This table contains the registries that are being analyzed. The table has the following columns:

  • id: The primary key for the table.
  • name: The name of the registry.

Packages

This table contains the packages that are being analyzed. The table has the following columns:

  • id: The primary key for the table.
  • name: The name of the package.
  • registry_id: The foreign key to the registry table.
  • versions_count: The number of versions for the package.
  • latest_release_date: The date of the latest release.
  • first_release_date: The date of the first release.
  • downloads: The number of downloads for the package.
  • downloads_period: The period of downloads for the package.

Versions

This table contains the versions of the packages that are being analyzed. The table has the following columns:

  • id: The primary key for the table.
  • package_id: The foreign key to the package table.
  • name: The name of the version.
  • date: The date of the version.

Artifacts

This table contains the artifacts of the packages that are being analyzed. The table has the following columns:

  • id: The primary key for the table.
  • version_id: The foreign key to the version table.
  • name: The name of the artifact.
  • type: The type of the artifact.
  • has_sig: A boolean indicating if the artifact has a signature.
  • digest: The digest of the artifact.
  • date: The date the artifact was created.

* _Set tasks_
[A] List every column that the schema description gives for the Artifacts table.
[B] In the schema description, retype the part that opens with the words containing "This table contains the artifacts" and closes with "name of the artifact.".

* _Items_
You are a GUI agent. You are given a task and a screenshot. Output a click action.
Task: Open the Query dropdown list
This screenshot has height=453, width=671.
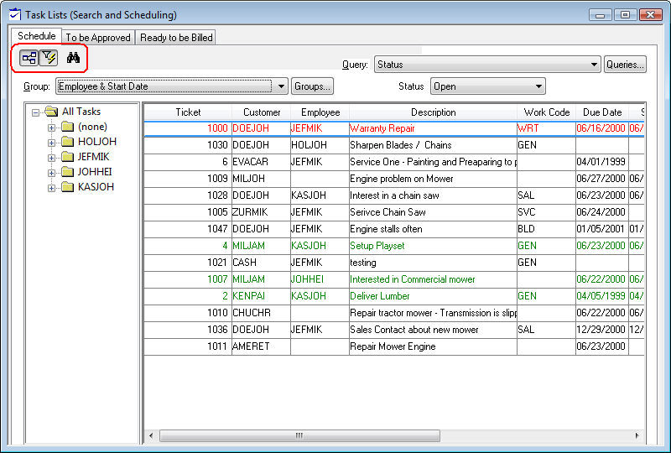click(x=594, y=65)
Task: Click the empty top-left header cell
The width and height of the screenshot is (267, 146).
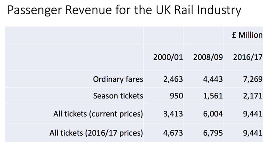Action: 74,35
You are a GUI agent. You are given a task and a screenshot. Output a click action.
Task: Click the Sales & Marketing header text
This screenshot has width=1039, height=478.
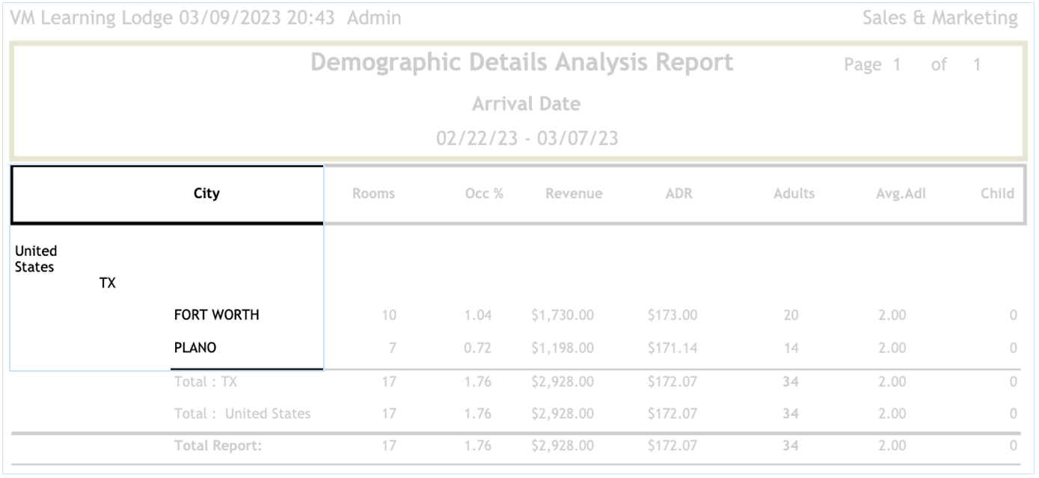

* _Expected answers_
[A] id, version_id, name, type, has_sig, digest, date

[B]
This table contains the artifacts of the packages that are being analyzed. The table has the following columns:

  • id: The primary key for the table.
  • version_id: The foreign key to the version table.
  • name: The name of the artifact.